Et les contribuables paieront, eux, 900 millions d'euros.
Pourquoi cette loi ? Une commission présidée par une personnalité d'une intelligence remarquable a dit qu'il fallait lever les freins de la croissance, réduire les coûts partout où cela était possible et conclu qu'il fallait supprimer la profession d'avoué. Personne ne peut croire que les coûts seront réduits pour le justiciable et le contribuable. M. Gélard vous a demandé des engagements solennels, nous leur préférons nos amendements ! (Applaudissements à gauche)
M. Jacques Mézard. - Pour la deuxième fois, le Gouvernement souhaite aux avoués un joyeux Noël, sans même un mot pour la contribution qu'ils ont apportée à la justice pendant deux siècles. Nous espérions de vous, monsieur le ministre, que cette réforme se terminerait moins brutalement -M. Ollier vient tout juste de nous parler de dialogue constructif- mais nous allons en passer par l'article 40 et l'entonnoir, le vote conforme et le débat tronqué. Le chef de l'exécutif ordonne l'exécution d'une profession en bonne santé aux frais du contribuable et au nom usurpé du justiciable ; nous avons au moins évité la spoliation grâce au travail de M. Gélard...
La transposition de la directive Services n'est pas une raison valable.

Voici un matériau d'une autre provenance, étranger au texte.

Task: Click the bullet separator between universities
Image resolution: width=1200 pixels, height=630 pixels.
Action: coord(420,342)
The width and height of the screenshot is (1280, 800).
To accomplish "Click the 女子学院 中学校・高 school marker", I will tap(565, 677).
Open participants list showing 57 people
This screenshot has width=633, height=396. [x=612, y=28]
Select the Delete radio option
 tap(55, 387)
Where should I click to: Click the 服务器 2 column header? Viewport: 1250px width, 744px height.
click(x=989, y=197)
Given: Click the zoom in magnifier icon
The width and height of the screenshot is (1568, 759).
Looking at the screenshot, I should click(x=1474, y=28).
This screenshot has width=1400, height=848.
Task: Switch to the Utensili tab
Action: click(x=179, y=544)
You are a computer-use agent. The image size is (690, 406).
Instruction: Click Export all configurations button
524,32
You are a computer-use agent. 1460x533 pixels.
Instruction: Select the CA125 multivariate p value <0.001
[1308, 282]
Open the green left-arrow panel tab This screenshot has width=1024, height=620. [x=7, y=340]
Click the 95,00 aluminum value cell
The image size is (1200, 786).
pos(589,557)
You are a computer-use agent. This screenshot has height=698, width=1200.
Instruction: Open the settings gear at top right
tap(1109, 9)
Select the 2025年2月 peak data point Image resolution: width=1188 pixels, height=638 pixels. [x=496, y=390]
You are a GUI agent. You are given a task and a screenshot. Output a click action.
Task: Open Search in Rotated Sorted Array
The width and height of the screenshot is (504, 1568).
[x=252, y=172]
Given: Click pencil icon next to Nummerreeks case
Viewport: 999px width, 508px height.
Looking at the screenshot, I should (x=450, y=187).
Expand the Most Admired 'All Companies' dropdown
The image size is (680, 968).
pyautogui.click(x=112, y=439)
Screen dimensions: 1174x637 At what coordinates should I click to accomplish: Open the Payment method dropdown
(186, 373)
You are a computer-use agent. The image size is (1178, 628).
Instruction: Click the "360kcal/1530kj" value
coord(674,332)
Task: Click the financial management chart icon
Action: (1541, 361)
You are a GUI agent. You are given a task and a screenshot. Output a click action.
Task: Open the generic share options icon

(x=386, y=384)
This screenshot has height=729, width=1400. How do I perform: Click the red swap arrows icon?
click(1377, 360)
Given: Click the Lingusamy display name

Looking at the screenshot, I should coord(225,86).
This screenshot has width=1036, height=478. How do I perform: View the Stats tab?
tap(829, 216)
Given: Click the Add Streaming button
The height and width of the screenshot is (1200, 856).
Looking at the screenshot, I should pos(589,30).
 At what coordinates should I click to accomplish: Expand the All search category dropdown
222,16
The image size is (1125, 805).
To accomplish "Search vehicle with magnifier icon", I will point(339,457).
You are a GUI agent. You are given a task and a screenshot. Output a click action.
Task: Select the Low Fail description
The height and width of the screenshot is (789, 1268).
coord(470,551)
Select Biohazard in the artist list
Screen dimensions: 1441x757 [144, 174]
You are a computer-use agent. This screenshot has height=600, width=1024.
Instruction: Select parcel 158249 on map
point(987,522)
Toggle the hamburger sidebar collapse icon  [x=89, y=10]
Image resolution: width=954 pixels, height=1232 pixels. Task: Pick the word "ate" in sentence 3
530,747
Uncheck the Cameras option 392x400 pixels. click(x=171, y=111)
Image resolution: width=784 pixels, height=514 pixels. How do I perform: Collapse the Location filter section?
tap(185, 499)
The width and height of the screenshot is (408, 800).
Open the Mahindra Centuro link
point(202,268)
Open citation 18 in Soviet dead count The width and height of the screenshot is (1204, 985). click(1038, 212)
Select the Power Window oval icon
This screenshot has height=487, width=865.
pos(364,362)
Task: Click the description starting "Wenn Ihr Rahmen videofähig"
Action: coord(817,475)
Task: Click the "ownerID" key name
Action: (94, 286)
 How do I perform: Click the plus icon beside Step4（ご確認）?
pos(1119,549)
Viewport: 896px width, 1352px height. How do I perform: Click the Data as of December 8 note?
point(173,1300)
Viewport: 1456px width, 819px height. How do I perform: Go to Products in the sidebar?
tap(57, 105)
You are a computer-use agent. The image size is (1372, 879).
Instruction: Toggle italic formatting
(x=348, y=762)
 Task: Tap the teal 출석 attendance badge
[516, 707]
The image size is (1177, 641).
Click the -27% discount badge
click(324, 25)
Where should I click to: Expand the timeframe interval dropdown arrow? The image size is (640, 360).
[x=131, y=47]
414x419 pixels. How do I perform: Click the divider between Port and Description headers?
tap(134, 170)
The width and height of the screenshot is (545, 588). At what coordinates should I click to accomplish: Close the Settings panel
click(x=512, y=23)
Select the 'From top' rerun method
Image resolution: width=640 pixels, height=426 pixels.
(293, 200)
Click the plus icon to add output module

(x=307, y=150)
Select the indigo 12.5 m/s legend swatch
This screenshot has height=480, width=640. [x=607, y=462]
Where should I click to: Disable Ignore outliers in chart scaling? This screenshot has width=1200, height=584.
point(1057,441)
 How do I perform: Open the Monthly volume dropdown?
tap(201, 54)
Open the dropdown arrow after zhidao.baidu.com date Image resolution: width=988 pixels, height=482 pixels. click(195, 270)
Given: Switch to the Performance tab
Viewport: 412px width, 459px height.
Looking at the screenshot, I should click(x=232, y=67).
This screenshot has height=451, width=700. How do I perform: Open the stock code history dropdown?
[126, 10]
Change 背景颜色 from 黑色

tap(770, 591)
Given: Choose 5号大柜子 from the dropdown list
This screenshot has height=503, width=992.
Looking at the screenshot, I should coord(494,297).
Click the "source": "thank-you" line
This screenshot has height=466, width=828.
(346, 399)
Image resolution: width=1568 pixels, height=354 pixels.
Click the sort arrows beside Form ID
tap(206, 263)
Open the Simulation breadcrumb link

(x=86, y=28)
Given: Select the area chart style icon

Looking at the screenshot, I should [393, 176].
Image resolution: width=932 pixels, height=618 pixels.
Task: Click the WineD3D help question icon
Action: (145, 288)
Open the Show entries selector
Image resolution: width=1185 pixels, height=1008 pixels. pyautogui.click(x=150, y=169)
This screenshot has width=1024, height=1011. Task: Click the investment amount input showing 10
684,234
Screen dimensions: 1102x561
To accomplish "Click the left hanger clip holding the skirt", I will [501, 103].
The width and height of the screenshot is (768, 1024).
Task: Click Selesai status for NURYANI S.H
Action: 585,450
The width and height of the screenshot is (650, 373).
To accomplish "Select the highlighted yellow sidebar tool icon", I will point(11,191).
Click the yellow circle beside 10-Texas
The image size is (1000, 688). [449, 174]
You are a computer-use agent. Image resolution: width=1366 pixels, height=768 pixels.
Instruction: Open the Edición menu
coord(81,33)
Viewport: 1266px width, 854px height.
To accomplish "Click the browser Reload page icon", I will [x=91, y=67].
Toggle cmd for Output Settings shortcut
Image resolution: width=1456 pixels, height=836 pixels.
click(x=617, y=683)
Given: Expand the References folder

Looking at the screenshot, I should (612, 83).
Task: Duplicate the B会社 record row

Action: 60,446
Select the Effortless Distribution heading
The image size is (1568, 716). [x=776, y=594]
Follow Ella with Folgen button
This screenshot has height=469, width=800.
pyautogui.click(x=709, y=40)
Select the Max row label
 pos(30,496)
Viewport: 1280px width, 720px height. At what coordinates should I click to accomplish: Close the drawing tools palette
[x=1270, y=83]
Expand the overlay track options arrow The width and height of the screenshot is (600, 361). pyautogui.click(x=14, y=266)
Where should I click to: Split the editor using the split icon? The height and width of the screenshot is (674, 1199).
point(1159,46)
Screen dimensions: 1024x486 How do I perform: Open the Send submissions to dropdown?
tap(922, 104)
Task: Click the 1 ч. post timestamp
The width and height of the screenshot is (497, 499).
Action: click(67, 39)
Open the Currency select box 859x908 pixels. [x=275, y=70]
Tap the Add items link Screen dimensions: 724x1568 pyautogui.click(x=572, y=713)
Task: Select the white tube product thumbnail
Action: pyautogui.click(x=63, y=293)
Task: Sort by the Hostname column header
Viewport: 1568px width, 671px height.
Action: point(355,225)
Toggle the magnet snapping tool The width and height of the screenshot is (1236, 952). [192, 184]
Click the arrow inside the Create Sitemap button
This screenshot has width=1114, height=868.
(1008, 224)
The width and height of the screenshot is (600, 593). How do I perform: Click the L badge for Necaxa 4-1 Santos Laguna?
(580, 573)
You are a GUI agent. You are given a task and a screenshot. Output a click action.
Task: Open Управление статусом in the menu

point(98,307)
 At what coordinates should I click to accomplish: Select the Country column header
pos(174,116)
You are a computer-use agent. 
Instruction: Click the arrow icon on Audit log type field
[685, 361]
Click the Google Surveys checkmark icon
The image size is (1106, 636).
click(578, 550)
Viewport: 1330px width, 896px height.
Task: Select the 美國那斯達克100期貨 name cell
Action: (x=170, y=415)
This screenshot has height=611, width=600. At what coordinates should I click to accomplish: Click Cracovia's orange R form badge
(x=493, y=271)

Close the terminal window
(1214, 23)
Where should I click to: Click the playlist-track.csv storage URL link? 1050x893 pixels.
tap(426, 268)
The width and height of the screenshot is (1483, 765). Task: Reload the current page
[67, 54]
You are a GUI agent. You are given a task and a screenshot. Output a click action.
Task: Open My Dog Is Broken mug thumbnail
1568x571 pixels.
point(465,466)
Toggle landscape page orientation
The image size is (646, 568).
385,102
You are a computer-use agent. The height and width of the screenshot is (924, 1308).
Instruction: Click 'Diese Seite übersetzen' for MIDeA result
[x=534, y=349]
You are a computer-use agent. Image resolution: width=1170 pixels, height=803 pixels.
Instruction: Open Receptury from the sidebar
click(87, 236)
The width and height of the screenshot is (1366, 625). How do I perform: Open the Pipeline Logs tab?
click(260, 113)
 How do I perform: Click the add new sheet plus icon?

M. Jean-Jacques Hyest, président de la commission des lois. - C'est certain.
M. Jacques Mézard. - La réforme aurait pu être faite en 1972, tel n'a pas été le cas. Pour la faire aujourd'hui, il aurait fallu de la clarté et non la brutalité de Mme Dati au moment où la Chancellerie délivrait des diplômes d'avoué... Il eût fallu des conditions : une indemnisation intégrale, une solution équitable pour les collaborateurs et une période de transition. Tel n'a pas été le cas, quels qu'aient été les efforts utiles et méritoires de notre doyen Gélard. La réforme n'améliorera pas la qualité du droit ni l'accès du justiciable à la justice et n'accélérera pas la procédure -comment en serait-il autrement alors que le nombre d'appels augmente de 15 % et que le nombre de magistrats reste stable ? Les dossiers ne sont pas traités plus rapidement, ni plus simplement, et la procédure sera plus coûteuse : où est le progrès ?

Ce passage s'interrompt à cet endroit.